It should be about the athletes, the (usually) unheralded ones who don’t play on prime time TV and don’t have multi-million-dollar salaries that have driven families out of the professional fields and rinks.
The Olympics should be about people like Nanoose Bay high jumper Michael Mason and Parksville rower Kai Langerfeld, athletes who will be the focus of our coverage on the Rio Games that start soon. And of course Parksville-Qualicum MLA Michelle Stilwell, the fastest politician in the country, a world record holder and multi-medal winner who will undoubtedly be part of Canada’s team at the Paralympics in Rio.
That’s who and what the Olympics should be about. Instead, politics and idiocy dominate.
The stories about Russia and state-sponsored doping are only the latest performance enhancing tales that have been exposed, adding to all the cheating, corruption and all-around malfeasance you have read previously.
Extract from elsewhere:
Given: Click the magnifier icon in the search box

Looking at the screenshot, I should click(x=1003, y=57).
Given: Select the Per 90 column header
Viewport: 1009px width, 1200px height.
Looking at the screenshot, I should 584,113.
Remember Ben Johnson before you condemn the Russians.
The awarding of the games is seemingly rife with scandal, if you believe the stories about how China (Bejing) and Russia (Sochi) got their games. This is curious, this greasing of the palms to get the games, considering they generally lose big bucks. The 1976 Montreal Olympics lost about $1 billion and Athens in 2004 lost a whopping $14 billion (all figures from Wikipedia.org).
The Summer OIympics always cost much more than their smaller cousin, the Winter Games, unless we’re talking about Big Man Putin and his Sochi extravaganza, which at $51 billion was the most expensive Olympic Games in history.
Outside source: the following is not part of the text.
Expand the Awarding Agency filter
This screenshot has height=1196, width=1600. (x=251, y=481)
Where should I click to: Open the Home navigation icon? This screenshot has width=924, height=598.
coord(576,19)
All of this seems to eclipse the real stories about real people. And it also adds to a cynicism that leads to indifference that leads to a loss of spotlight time for the hard-working athletes who dream of making it to the Olympics one day.
Somehow, every two years, the pageantry of the opening ceremonies and the drama that unfolds in the athletic events takes over and we forget about the side issues for a couple of weeks. However, we wonder how many people fall off the bandwagon and stop watching/cheering for our athletes because of all the scandal and corruption.
Most of these athletes — Mason, Langerfeld and Stilwell included — train hard for years in obscurity for little or no money. We will try to remember that — and not the money and scandals — when it comes time for Rio to begin on August 5.